The U.S. Department of Labor rescinded the controversial Administrator Interpretations issued in 2015 and 2016. This was regarding its previous guidance on independent contractors and joint employers.
The announcement reads: “The Department of Labor’s 2015 and 2016 informal guidance on joint employment and independent contractors were withdrawn effective June 7, 2017.

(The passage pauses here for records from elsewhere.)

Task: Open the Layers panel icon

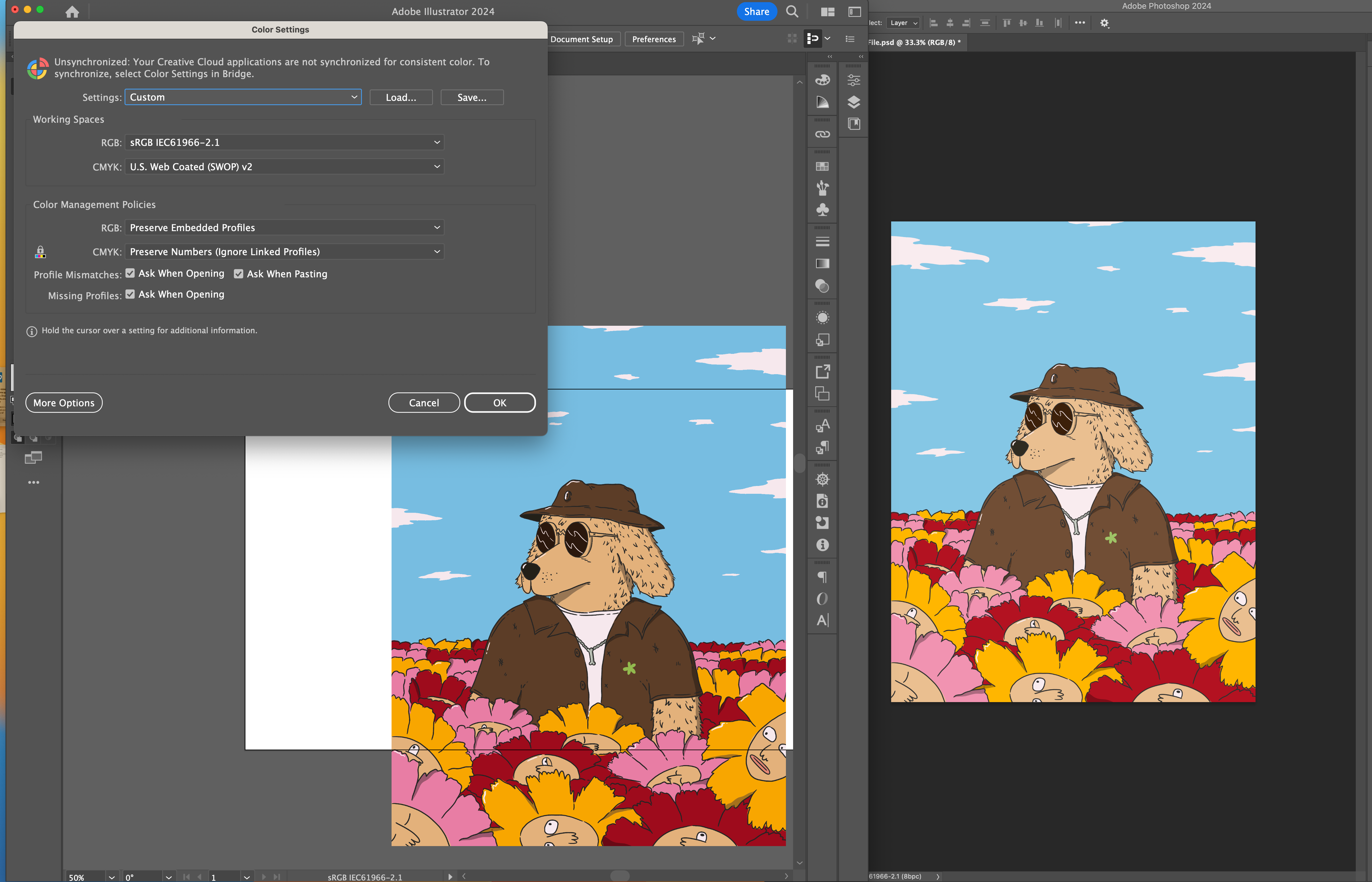Action: [x=853, y=102]
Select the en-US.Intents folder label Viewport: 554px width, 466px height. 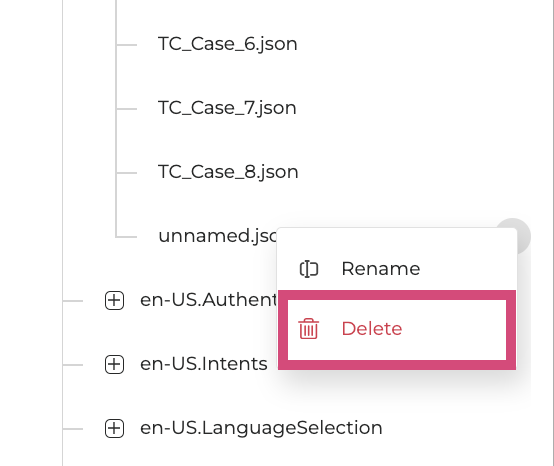(204, 364)
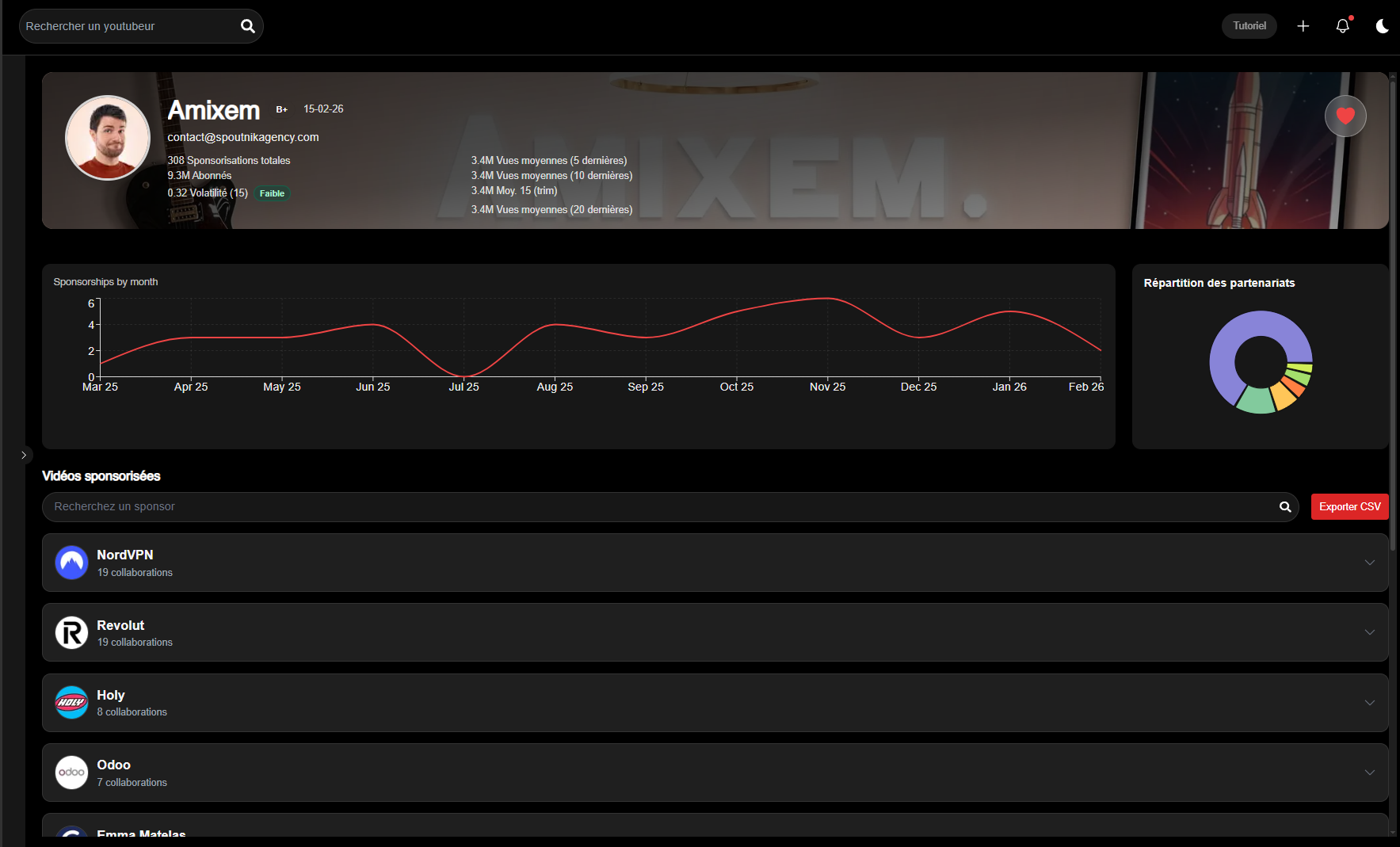Viewport: 1400px width, 847px height.
Task: Toggle the heart favorite button on Amixem's profile
Action: click(x=1345, y=116)
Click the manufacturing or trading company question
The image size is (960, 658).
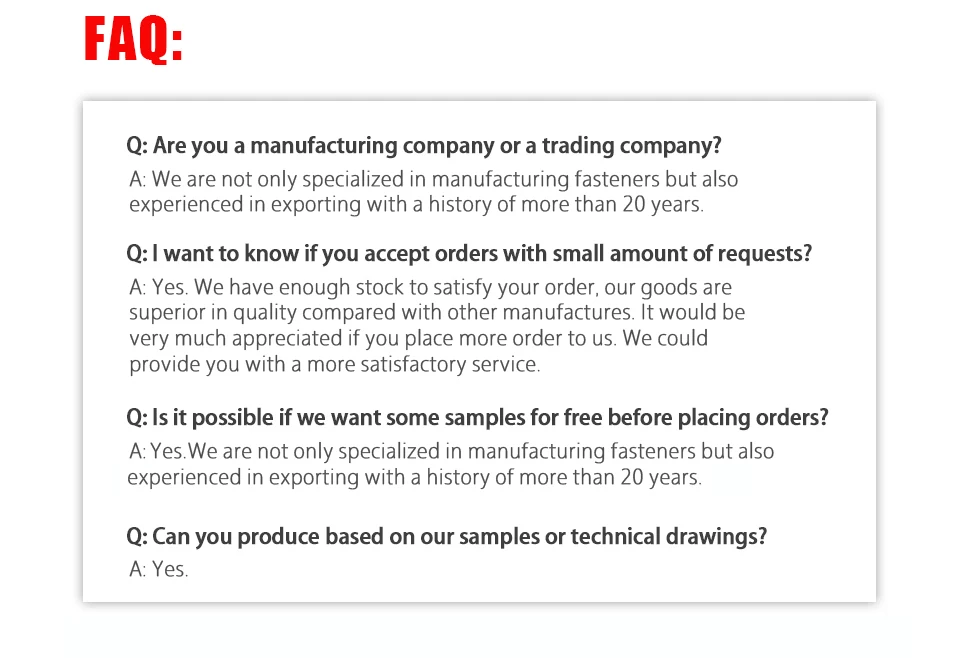423,146
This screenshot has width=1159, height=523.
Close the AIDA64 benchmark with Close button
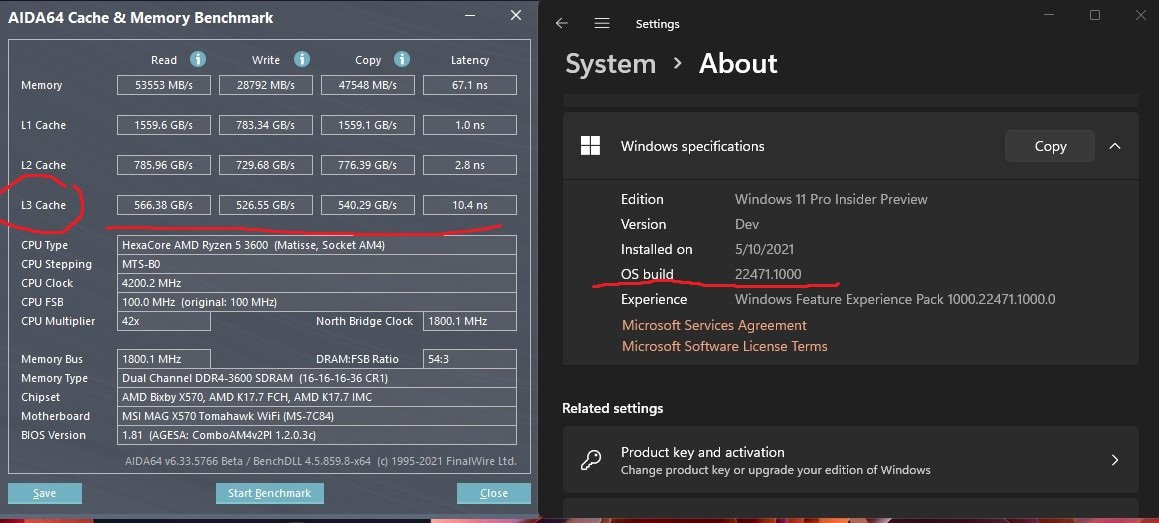click(494, 493)
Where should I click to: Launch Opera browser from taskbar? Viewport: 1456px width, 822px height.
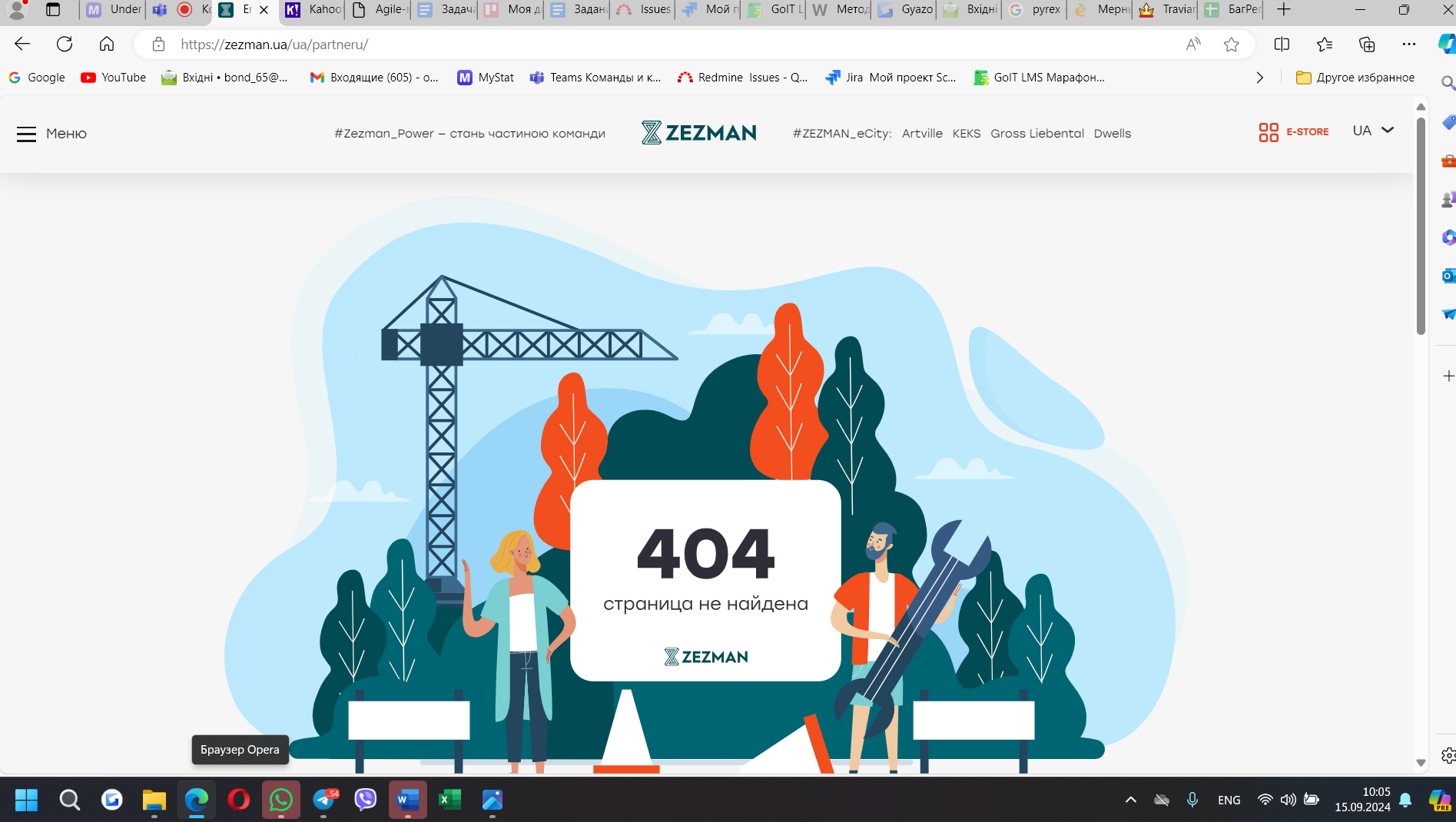[239, 800]
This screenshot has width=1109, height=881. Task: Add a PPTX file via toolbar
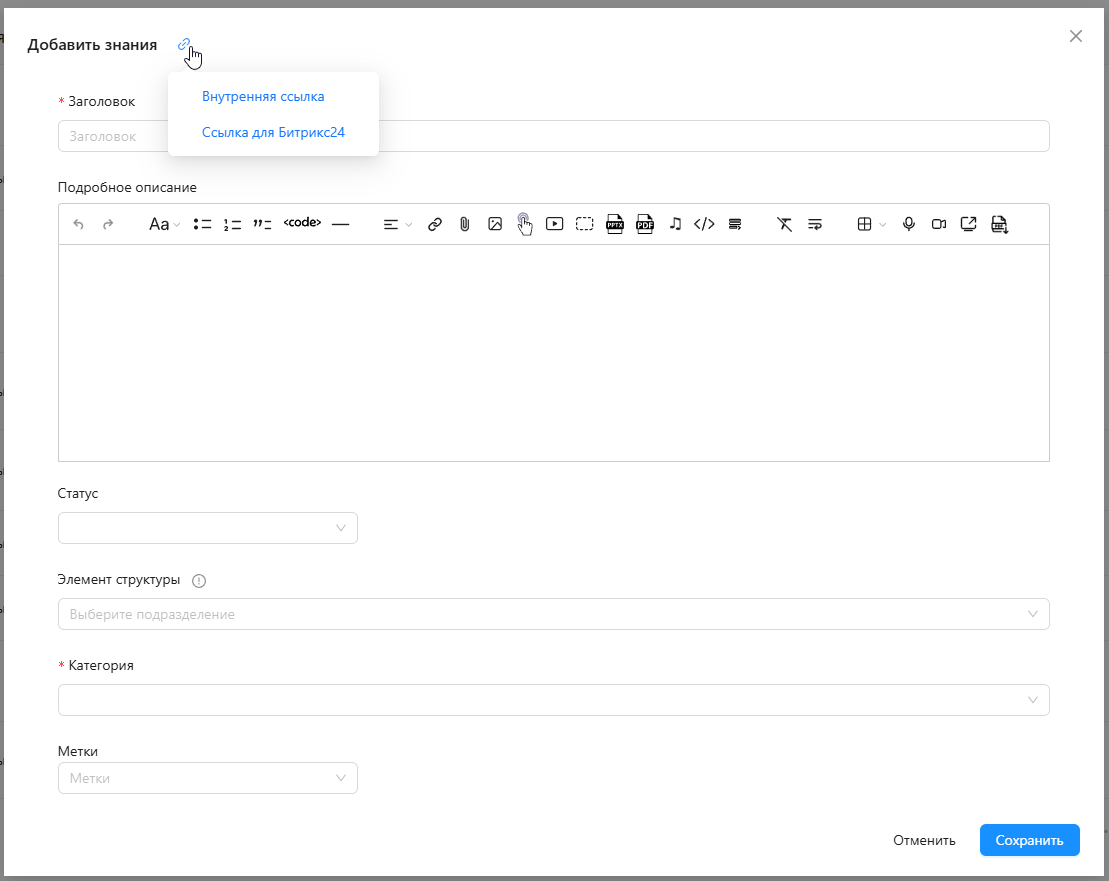[x=614, y=225]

Removal of the two administrator interpretations does not change the legal responsibilities of employers under the Fair Labor Standards Act or Migrant and Seasonal Agricultural Worker Protection Act, as reflected in the Department’s long-standing regulations and case law. The Department will continue to fully and fairly enforce all laws within its jurisdiction, including the Fair Labor Standards Act and the Migrant and Seasonal Agricultural Worker Protection Act.”
Independent Contractors
The previous guidance dealt with the misclassification of employees as independent contractors. This involved a test that looked at dependency and economic reality. While previous classification standards had been more derived from the control aspect, the guidance gave low weight to control. Basically, that made it more difficult to classify workers as independent contractors.
Joint Employers
The previous interpretation involved joint employment relationships under the Fair Labor Standards Act. Consequently, these could be found as horizontal, doing business together, or vertical. This further emphasized the control factor. Thus, made classifying employers doing business together easier to be considered joint employers.
Conclusion
While these two items will not significantly alter how employers do business, it is clear that the DOL is transitioning to a more employer-friendly stance.